Statuspage is used by many of the worlds top 1000 SaaS providers such as New-Relic, Twilio, Dropbox, and GitHub for status uptime and incident communication. This means that we have a responsibility to be up when these providers may be down. Resiliency is a core feature for Statuspage as the nature of the business is inconsistent and spiky traffic. During a large Internet-wide event, we can easily see our traffic increase by a thousand fold. Building a service that can withstand these events and that can stay up while the rest of the Internet is down provides a unique set of technical challenges for our team.
Statuspage Reliability Engineering is a team of software engineers that strive for operational excellence. We partner with development teams to scale, maintain, and make Statuspage highly-available. We are looking for a senior engineer who specializes developing and running large-scale web applications in the cloud.
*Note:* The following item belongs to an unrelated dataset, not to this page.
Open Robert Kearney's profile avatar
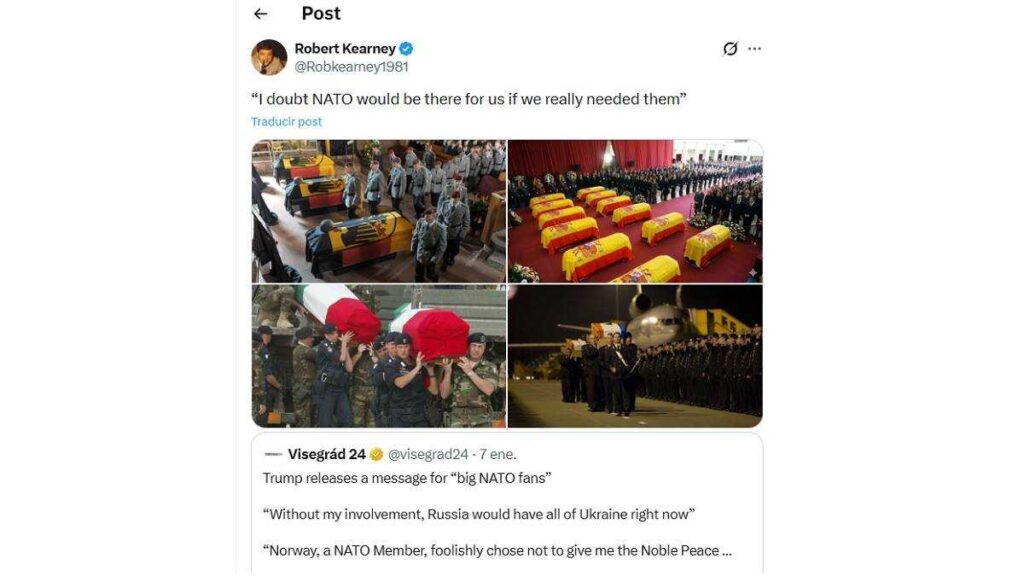click(269, 58)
You will join a tight-knit agile team of experienced reliability engineers and developers who are passionate about building and scaling the Statuspage platform.
What you will be doing ?
-Partner with development and product to design and build highly available and scalable infrastructure using Atlassian's Docker-based PaaS on AWS
-Implement effective monitoring and logging strategies for all the services overall (tools we rely on Datadog, Splunk and lastly Terraform for Infrastructure-as-a-code)
-Maintain and improve CI/CD pipelines for the services (we use bamboo)
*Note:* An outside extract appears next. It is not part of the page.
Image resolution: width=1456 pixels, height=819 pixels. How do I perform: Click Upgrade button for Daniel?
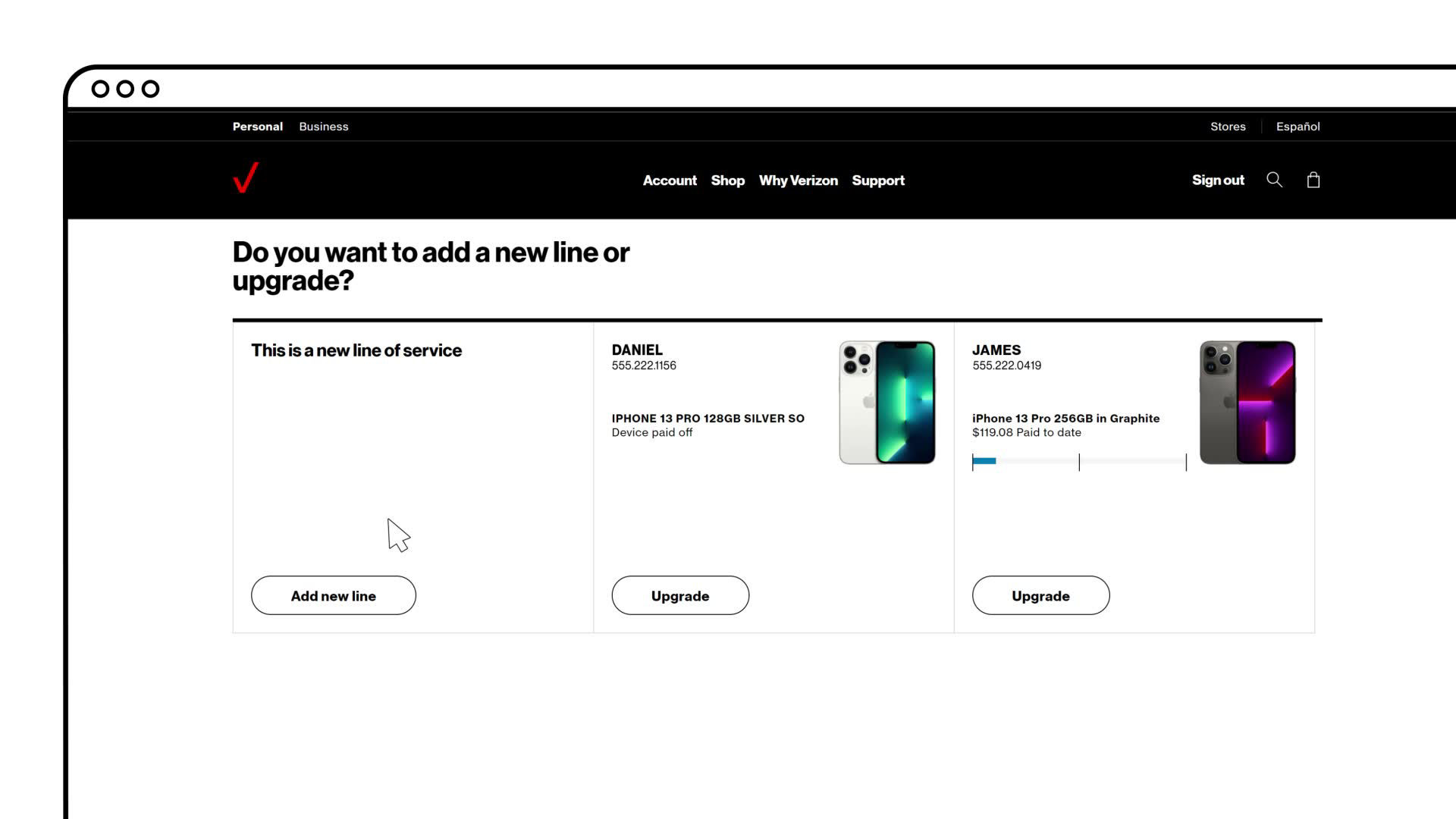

-Take part in on-call rotation for service availability to remediate and resolve critical outages (for minimal MTTR)
-Remediate vulnerabilities across application stack (we treat security with utmost priority at Atlassian)
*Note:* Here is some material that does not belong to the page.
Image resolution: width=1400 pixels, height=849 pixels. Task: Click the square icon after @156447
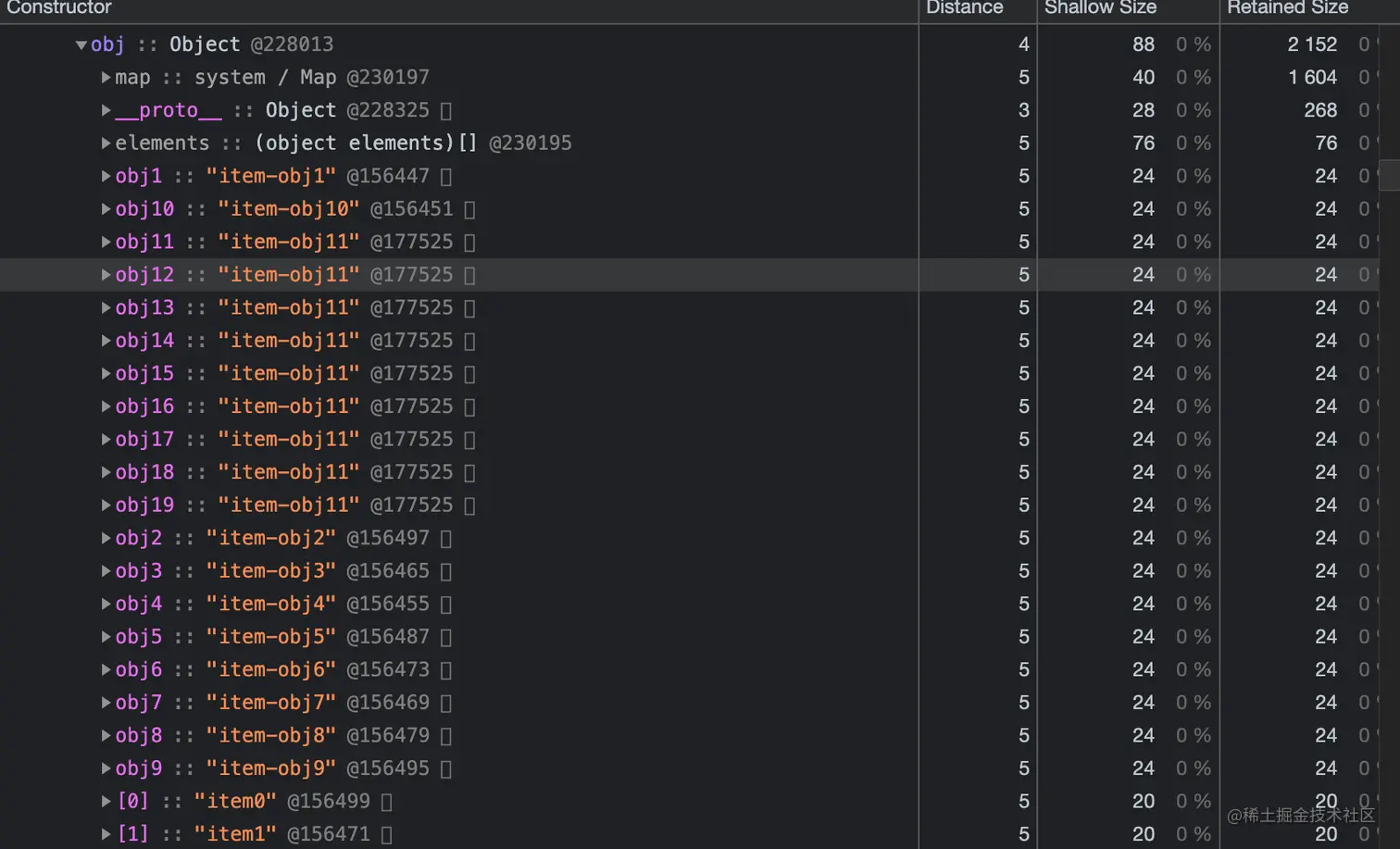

-Own mission-critical projects that focus on scalability, security and reliability for the product
-Laser focused on service performance and uptime which may also include debugging and shipping live code into production (our application is built using Ruby on Rails)
In return, you will have the opportunity to:
-Provide technical leadership over initiatives concerning scalability, security and resiliency for Statuspage
-Leverage your deep understanding of technologies like AWS Elasticsearch, Amazon SQS, ElastiCache Redis, RDS Postgres, Varnish, Ruby on Rails
-Mentor engineers around operational excellence and influence other stakeholders
-Build incredible software on a highly-effective TEAM
More about you
On your first day, we'll expect you to:
-Extensive experience developing and deploying applications such as Ruby, Python, Go or C++ in cloud environments
-Expertise setting up monitoring and logging for large-scale web-applications
-Experience working on CI/CD tools
-Experience working with container deployment and orchestration technologies at scale with strong knowledge of fundamentals
-The ability to prioritize existing technical and infrastructure debt, and experience to build and execute a plan to pay it off
-Experience being on-call for service availability and familiarity with processes around incident management/PIR analysis
-Strong verbal and written communication skills
It's great, but not required, if you have:
-Experience working on caching technologies such as Varnish, Memcache
-Experience tuning and optimizing databases in cloud environments such as AWS RDS
-Experience establishing SLO and SLA for large scale applications
-Experience building disaster-recovery solutions for distributed systems in cloud environments
-Expertise working on micro-service architecture patterns
More about our benefits
Whether you work in an office or a distributed team, Atlassian is highly collaborative and yes, fun! To support you at work (and play) we offer some fantastic perks: ample time off to relax and recharge, flexible working options, five paid volunteer days a year for your favourite cause, an annual allowance to support your learning & growth, unique ShipIt days, a company paid trip after five years and lots more.
More about Atlassian
Software is changing the world, and we’re at the center of it all. With a customer list that reads like a who's who in tech, and a highly disruptive business model, we’re advancing the art of team collaboration with products like Jira Software, Confluence, Bitbucket, and Trello. Driven by honest values, an amazing culture, and consistent revenue growth, we’re out to unleash the potential of every team. From Amsterdam and Austin to Sydney and San Francisco, we’re looking for people who are powered by passion and eager to do the best work of their lives in a highly autonomous yet collaborative, no B.S. environment.
We believe that the unique contributions of all Atlassians is the driver of our success. To make sure that our products and culture continue to incorporate everyone's perspectives and experience we never discriminate on the basis of race, religion, national origin, gender identity or expression, sexual orientation, age, or marital, veteran, or disability status.
All your information will be kept confidential according to EEO guidelines.
Atlassian, Inc., will consider for employment qualified applicants with criminal histories in a manner consistent with the requirements of SFPC Art.49.